Документ>
+ + + + +
В итоге, покинутые всеми, эти несчастные жертвы оставались лежать на снегу, приподнимаясь, пока у них хватало сил, а затем мало-помалу снова опускаясь, не получая ни от кого ни слова утешения и не видя, чтобы кто-нибудь полагал своим долгом оказать им хотя бы малейшую помощь…
Мы шли, не замедляя шага и не делая никаких привалов, все время, пока длился день, и останавливались лишь глухой ночью.
И тогда каждому из нас, измученному усталостью и нуждой, приходилось рьяно заниматься поисками если и не жилья, то хотя бы убежища от ледяного ветра. Мы бросались в дома, риги, сараи и все строения, на которые наталкивались. Через несколько минут там скапливалось столько людей, что никто больше не мог ни войти, ни выйти.
+ + + + +
Фрагмент данных>
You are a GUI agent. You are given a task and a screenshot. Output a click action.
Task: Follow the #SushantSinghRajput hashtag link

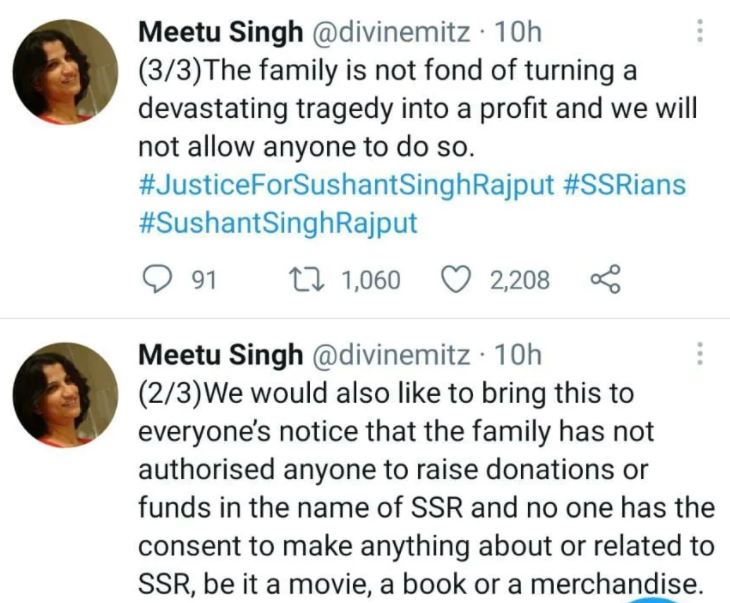[x=277, y=223]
+ + + + +
Перепишите дословно часть документа, начиная со слов «В итоге, покинутые» и заканчивая словами «лишь глухой ночью.» включительно.

В итоге, покинутые всеми, эти несчастные жертвы оставались лежать на снегу, приподнимаясь, пока у них хватало сил, а затем мало-помалу снова опускаясь, не получая ни от кого ни слова утешения и не видя, чтобы кто-нибудь полагал своим долгом оказать им хотя бы малейшую помощь…
Мы шли, не замедляя шага и не делая никаких привалов, все время, пока длился день, и останавливались лишь глухой ночью.